**DIRECTIVE 1:**
Rewrite the records, from the line containing "Image resolution: width=1024" through the end of the records, as a JSON list of strings with one string per line, omitting blank lines and leaving the pictures out.
**DIRECTIVE 2:**
Continue the forum thread about finding a printer for MS-DOS software from where it stops.

**PAGE EXTRACT:**
◇ ◇ ◇

# Printer compatible with MS-DOS software???



## el1ero (Nov 20, 2011)

_Hello experts,
_
I have the need to post here to get a an answer that can resolve my problem.

The situation is that I have a software on *MS-DOS* working on *Windows 98* and I need a printer that can be compatible to it.

Appreciate all the help you can bring me, any suggestion will surely be helpful.

_Thanks_


----------



## DoubleHelix (Dec 10, 2004)

MS-DOS is an operating system, and Windows 98 is an operating system. What is it exactly that you have installed? What program? Is it supposed to support printing? Is there a function to do so?


----------



## el1ero (Nov 20, 2011)

The software was created more than 15 years ago on MS-DOS with Visual Basic, but it loads on OS 98 and XP by command prompt with dos commands.


----------



## DoubleHelix (Dec 10, 2004)

So does the program have a print command or not?


----------



## el1ero (Nov 20, 2011)

yes it does, on command prompt.


----------



## Squashman (Apr 4, 2003)

◇ ◇ ◇

**DATA ENTRIES:**
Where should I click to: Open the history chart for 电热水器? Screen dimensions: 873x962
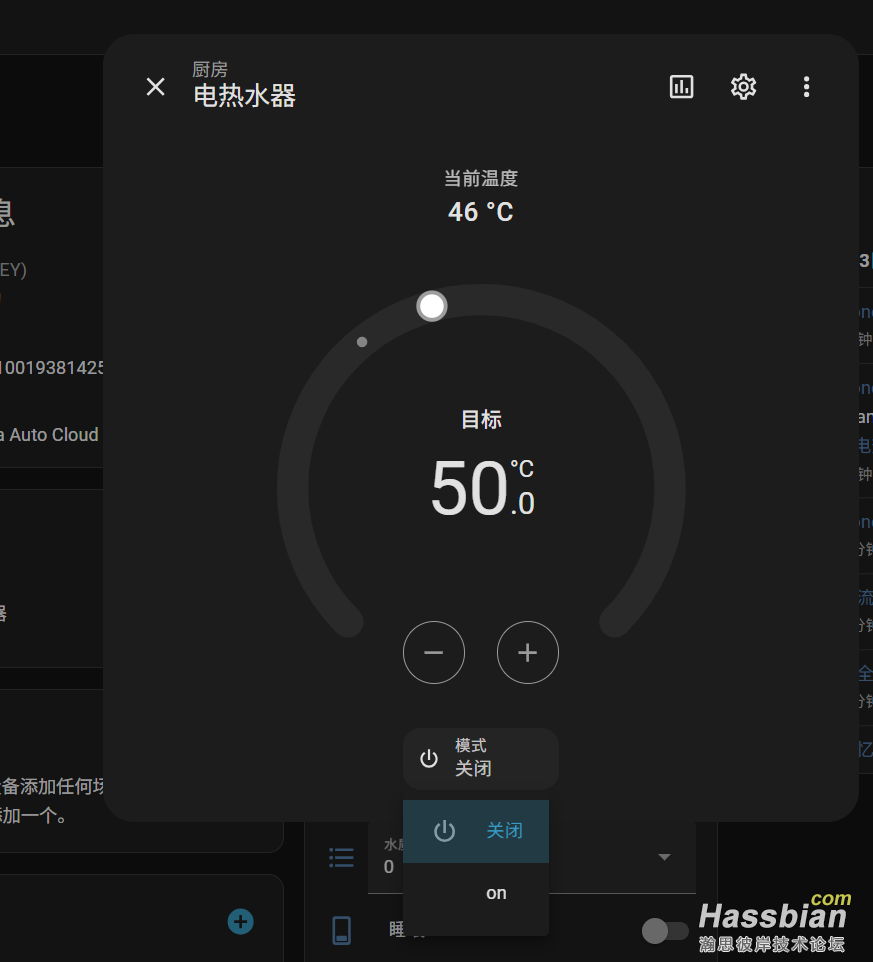(x=681, y=87)
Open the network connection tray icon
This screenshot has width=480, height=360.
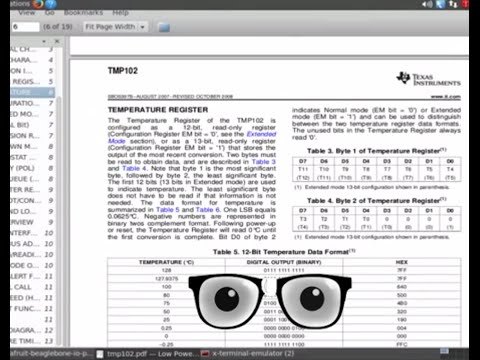440,4
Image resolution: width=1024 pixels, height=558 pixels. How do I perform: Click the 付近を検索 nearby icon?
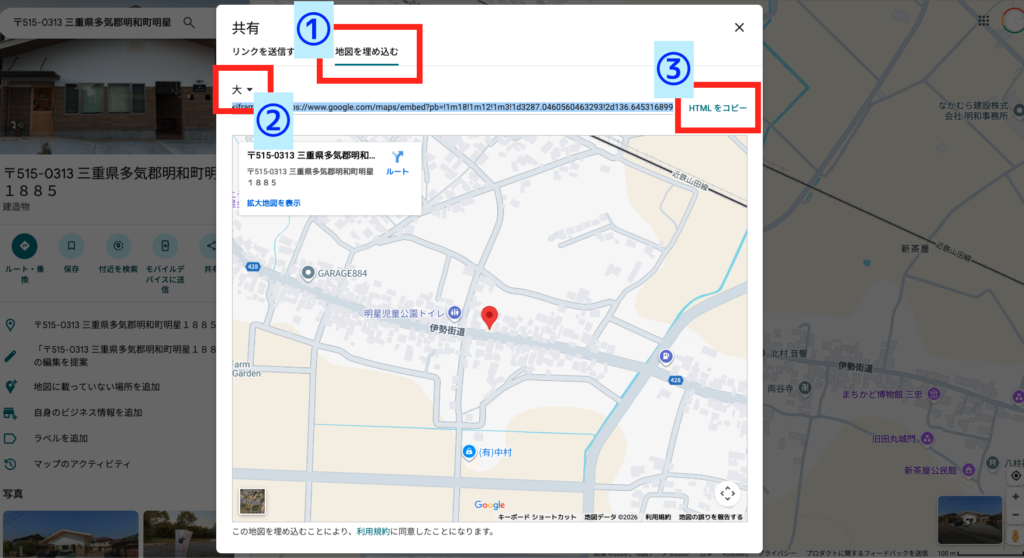pos(118,245)
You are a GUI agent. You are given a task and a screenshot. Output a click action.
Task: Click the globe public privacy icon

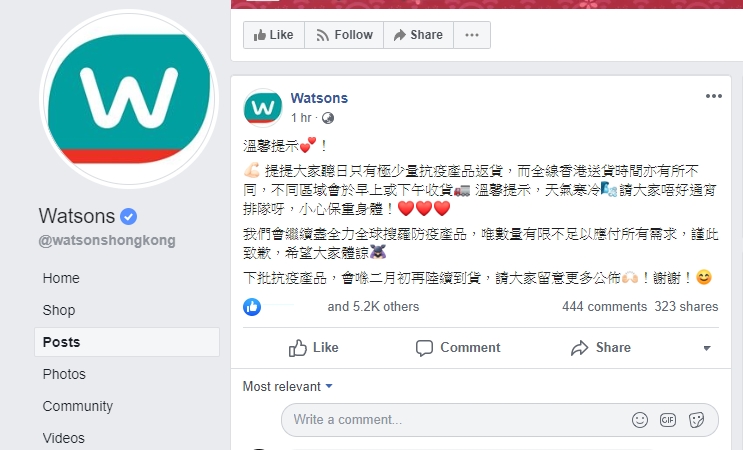[x=327, y=118]
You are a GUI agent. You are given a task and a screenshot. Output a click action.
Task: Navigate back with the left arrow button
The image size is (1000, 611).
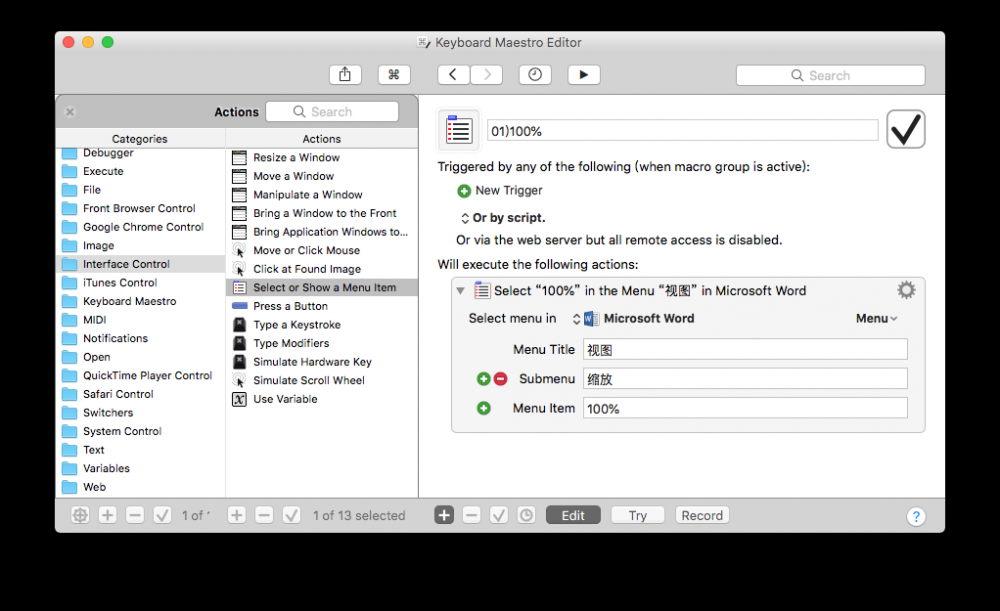coord(452,74)
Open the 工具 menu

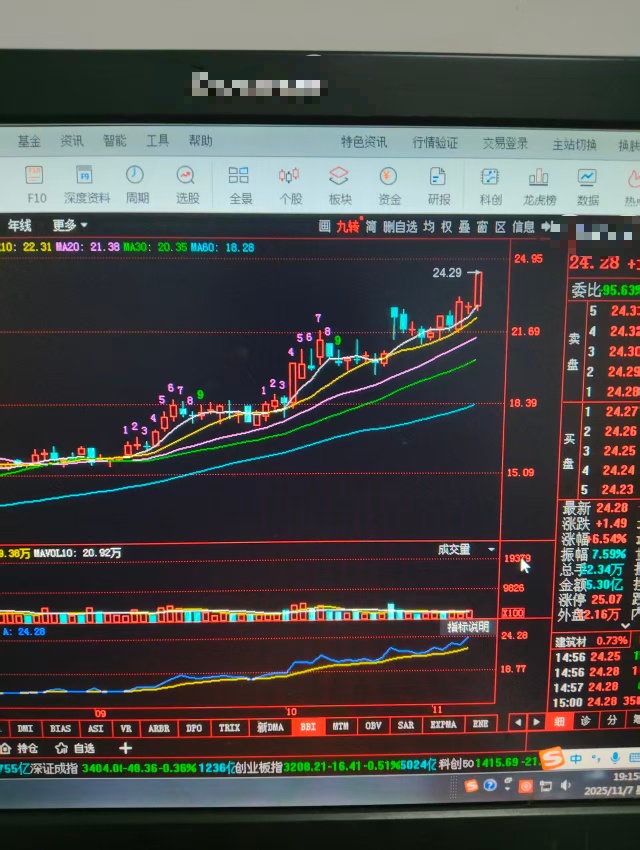(158, 141)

◇ ◇ ◇

**RIGHT ANSWER 1:**
[
  "Image resolution: width=1024 pixels, height=558 pixels. How do I perform: Click the 付近を検索 nearby icon?",
  "pos(118,245)",
  "You are a GUI agent. You are given a task and a screenshot. Output a click action.",
  "Task: Click the globe public privacy icon",
  "[x=327, y=118]",
  "You are a GUI agent. You are given a task and a screenshot. Output a click action.",
  "Task: Navigate back with the left arrow button",
  "The image size is (1000, 611).",
  "coord(452,74)",
  "Open the 工具 menu",
  "(158, 141)"
]

**RIGHT ANSWER 2:**
So how do you currently print using this application.


----------



## el1ero (Nov 20, 2011)

ON A BJC 4200 CANON. http://pdfcafe.com/wp-content/uploads/2011/07/Canon-BJC-4200.jpg


----------



## Squashman (Apr 4, 2003)

What I meant was how do you physically make the software print to the printer!


----------



## centauricw (Jun 26, 2010)

You'll need a printer that does not offload the rending engine to Windows. This could be a problem with newer printers. Look for one that is fully compatible with Linux and check the specs for the supported print languages. Generally printers that support LaserJet III with work with really old DOS programs.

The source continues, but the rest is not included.